** start Material for the task **

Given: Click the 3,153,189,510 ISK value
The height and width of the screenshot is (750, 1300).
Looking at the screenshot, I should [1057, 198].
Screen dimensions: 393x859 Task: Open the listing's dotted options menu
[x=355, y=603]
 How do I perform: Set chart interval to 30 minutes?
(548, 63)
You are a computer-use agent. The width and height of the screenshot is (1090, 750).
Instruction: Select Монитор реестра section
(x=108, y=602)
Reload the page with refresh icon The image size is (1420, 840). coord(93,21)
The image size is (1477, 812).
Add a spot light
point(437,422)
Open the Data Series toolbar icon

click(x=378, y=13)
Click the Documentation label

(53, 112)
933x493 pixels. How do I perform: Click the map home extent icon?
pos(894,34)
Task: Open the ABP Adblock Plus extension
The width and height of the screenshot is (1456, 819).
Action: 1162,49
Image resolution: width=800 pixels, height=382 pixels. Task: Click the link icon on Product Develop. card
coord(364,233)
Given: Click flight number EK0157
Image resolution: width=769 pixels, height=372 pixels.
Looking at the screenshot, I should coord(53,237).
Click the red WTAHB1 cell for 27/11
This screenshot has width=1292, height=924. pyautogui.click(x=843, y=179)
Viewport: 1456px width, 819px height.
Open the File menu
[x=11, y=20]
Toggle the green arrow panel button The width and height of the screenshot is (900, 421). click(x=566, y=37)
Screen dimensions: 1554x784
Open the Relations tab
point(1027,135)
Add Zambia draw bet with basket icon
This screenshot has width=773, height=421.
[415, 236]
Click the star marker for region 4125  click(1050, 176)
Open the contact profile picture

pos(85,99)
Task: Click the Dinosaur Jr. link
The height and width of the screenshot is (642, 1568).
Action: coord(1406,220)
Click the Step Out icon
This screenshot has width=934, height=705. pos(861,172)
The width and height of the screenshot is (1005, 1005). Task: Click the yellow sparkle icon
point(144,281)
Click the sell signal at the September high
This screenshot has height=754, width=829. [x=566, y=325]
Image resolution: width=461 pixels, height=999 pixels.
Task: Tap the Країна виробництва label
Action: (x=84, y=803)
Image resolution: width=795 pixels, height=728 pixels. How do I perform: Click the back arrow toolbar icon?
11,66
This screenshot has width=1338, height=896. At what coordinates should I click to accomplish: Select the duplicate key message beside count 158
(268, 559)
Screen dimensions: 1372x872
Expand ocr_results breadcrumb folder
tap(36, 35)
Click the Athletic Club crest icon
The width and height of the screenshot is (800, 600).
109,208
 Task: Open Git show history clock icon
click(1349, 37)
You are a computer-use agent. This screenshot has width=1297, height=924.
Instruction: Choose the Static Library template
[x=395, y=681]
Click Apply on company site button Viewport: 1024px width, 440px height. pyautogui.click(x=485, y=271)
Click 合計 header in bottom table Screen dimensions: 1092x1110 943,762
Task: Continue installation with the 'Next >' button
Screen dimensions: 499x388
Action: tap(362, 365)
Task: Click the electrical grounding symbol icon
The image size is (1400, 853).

** end Material for the task **

## What needs to be done
Present the data from the line containing "Task: Click the electrical" through the end of the data as a Markdown table with the columns Row and Line, leaving out any blank lines.

## Response to the exercise
| Row | Line |
|---|---|
| 1 | Task: Click the electrical grounding symbol icon |
| 2 | The image size is (1400, 853). |